On my side, I get this:
C:\ApplioV327\logs\reference>python
Python 3.10.11 (tags/v3.10.11:7d4cc5a, Apr 5 2023, 00:38:17) [MSC v.1929 64 bit (AMD64)] on win32
Type "help", "copyright", "credits" or "license" for more information.
>>> import soundfile as sf
>>> import librosa
>>> import numpy as np
>>> audio, sr = librosa.load(r"C:\ApplioV327\logs\reference\ref48000.wav", sr=48000)
>>> print(audio.shape)
(100258259,)
>>> (147122,)
(147122,)
>>> f0c = np.load(r"C:\ApplioV327\logs\reference\ref48000_f0c.npy")
>>> f0f = np.load(r"C:\ApplioV327\logs\reference\ref48000_f0f.npy")
>>> feats = np.load(r"C:\ApplioV327\logs\reference\ref48000_feats.npy")
>>> print(f0c.shape)
(401,)
>>> (307,)
(307,)
>>> print(f0f.shape)
(401,)
>>> (307,)
(307,)
>>> print(feats.shape)
(199, 768)
>>> (153, 768)
Why your reference wav is so big? (100258259,) - that's 30 minutes+
I said use a 5-10 sec sample at most.
Why your reference wav is so big? (100258259,) - that's 30 minutes+
I said use a 5-10 sec sample at most.
File error when replacing.. 😉😂 It's better now.
C:\ApplioV327\logs\reference>python
Python 3.10.11 (tags/v3.10.11:7d4cc5a, Apr 5 2023, 00:38:17) [MSC v.1929 64 bit (AMD64)] on win32
Type "help", "copyright", "credits" or "license" for more information.
>>> import soundfile as sf
>>> import librosa
>>> import numpy as np
>>> audio, sr = librosa.load(r"C:\ApplioV327\logs\reference\ref48000.wav", sr=48000)
>>> print(audio.shape)
(192001,)
>>> (147122,)
(147122,)
>>> f0c = np.load(r"C:\ApplioV327\logs\reference\ref48000_f0c.npy")

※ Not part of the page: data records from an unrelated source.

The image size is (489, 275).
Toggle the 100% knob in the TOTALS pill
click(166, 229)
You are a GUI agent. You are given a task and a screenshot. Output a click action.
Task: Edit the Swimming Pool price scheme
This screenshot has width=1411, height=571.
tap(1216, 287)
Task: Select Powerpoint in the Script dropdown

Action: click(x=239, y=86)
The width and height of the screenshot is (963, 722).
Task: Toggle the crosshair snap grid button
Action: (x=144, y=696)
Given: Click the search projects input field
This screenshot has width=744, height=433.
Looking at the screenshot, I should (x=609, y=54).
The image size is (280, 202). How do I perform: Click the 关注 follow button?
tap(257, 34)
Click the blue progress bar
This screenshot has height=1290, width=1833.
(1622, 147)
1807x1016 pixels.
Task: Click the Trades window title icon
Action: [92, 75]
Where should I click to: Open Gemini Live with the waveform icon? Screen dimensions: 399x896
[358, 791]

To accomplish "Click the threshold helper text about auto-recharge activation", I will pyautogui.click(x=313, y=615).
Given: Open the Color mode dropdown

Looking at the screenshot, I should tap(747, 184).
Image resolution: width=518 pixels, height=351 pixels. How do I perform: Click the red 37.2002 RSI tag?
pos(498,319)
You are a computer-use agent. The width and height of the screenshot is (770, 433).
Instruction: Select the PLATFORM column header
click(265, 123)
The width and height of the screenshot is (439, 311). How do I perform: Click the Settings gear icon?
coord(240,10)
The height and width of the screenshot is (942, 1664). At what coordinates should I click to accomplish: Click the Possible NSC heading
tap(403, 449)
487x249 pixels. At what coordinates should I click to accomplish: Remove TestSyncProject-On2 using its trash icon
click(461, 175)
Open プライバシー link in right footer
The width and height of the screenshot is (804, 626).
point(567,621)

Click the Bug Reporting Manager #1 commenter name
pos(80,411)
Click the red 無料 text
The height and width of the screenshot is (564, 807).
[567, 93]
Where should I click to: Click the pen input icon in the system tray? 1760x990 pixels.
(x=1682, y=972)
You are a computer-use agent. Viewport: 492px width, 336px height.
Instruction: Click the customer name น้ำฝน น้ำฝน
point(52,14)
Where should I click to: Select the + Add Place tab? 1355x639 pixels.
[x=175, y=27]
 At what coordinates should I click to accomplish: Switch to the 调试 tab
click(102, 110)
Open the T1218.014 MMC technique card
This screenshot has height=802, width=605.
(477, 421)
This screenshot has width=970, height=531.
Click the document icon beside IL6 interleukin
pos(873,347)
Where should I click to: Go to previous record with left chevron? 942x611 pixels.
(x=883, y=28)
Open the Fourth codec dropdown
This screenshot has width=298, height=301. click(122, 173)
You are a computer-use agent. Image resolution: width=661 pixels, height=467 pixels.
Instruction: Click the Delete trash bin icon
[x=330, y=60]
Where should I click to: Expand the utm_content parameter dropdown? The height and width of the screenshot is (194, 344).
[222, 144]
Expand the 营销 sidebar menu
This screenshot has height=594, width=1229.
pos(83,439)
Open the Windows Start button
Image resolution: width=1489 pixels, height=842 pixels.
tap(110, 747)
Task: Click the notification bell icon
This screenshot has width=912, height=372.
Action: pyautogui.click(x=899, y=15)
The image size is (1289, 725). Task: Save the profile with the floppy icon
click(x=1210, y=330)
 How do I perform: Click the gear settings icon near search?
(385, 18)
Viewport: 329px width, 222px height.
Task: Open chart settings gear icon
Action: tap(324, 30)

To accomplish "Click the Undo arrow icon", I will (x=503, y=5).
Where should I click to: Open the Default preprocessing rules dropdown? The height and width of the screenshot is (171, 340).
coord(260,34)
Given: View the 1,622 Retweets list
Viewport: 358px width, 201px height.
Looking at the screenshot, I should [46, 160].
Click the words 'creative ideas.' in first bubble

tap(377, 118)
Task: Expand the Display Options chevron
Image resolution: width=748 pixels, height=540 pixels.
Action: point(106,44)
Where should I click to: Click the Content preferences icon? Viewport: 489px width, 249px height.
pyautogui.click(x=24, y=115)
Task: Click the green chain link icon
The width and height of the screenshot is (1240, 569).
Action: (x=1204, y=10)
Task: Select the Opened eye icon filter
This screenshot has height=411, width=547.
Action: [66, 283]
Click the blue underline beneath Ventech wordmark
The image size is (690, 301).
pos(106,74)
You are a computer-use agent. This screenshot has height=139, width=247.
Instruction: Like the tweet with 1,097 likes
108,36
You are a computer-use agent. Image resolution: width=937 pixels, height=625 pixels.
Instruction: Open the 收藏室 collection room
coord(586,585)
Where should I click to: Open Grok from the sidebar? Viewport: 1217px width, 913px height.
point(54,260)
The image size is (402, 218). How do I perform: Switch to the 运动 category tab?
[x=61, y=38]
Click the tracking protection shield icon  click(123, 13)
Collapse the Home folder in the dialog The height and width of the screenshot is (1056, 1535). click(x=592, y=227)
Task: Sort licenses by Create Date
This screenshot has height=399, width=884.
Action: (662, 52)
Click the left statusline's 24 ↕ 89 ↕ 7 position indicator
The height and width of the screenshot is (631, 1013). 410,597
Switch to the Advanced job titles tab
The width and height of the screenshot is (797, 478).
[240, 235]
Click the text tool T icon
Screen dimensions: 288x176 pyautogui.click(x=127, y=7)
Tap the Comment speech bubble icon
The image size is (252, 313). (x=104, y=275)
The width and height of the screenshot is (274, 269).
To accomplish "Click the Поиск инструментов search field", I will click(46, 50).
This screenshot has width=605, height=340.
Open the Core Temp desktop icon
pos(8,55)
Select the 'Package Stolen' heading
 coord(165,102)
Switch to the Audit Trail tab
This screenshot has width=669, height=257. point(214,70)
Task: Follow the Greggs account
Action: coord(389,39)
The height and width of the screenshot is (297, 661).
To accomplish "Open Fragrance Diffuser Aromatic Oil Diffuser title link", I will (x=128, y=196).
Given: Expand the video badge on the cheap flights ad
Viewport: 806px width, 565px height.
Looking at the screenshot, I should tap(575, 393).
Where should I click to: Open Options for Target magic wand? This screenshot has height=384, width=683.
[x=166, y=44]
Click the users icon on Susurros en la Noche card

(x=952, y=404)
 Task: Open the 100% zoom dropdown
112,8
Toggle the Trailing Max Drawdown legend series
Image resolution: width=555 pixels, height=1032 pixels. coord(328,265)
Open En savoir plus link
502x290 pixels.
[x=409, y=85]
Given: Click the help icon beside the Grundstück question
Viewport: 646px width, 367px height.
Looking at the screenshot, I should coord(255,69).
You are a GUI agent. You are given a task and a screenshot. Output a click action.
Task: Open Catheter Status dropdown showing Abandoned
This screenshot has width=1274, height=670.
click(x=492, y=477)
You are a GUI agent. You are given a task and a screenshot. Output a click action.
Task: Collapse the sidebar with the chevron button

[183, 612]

>>> f0f = np.load(r"C:\ApplioV327\logs\reference\ref48000_f0f.npy")
>>> feats = np.load(r"C:\ApplioV327\logs\reference\ref48000_feats.npy")
>>> print(f0c.shape)
(401,)
>>> (307,)
(307,)
>>> print(f0f.shape)
(401,)
>>> (307,)
(307,)
>>> print(feats.shape)
(199, 768)
>>> (153, 768)
(153, 768)
>>>
Description
When training, the script choose one audio from dataset to be on tensorboard each epoch, but using an audio with same features than the model trained make it hard to see if the training is well enough. I still can see by loss graphic if it's starting to overfit, but hearing the audio could help when can't train for many time and the quality is already acceptable and stop training.
Problem
already in description
Proposed Solution
add an option for cli script to pick an audio, something like, --tensorboard-audio "/path/to/audio/file" and for GUI could just add a gradio element to pick audio.
Alternatives Considered
not exactly an alternative, but would be awesome an auto-stop training when values don't change in a range, like, --auto-stop 10 would stop if model don't get better when finish next 10 epochs, or if get better, reset the count.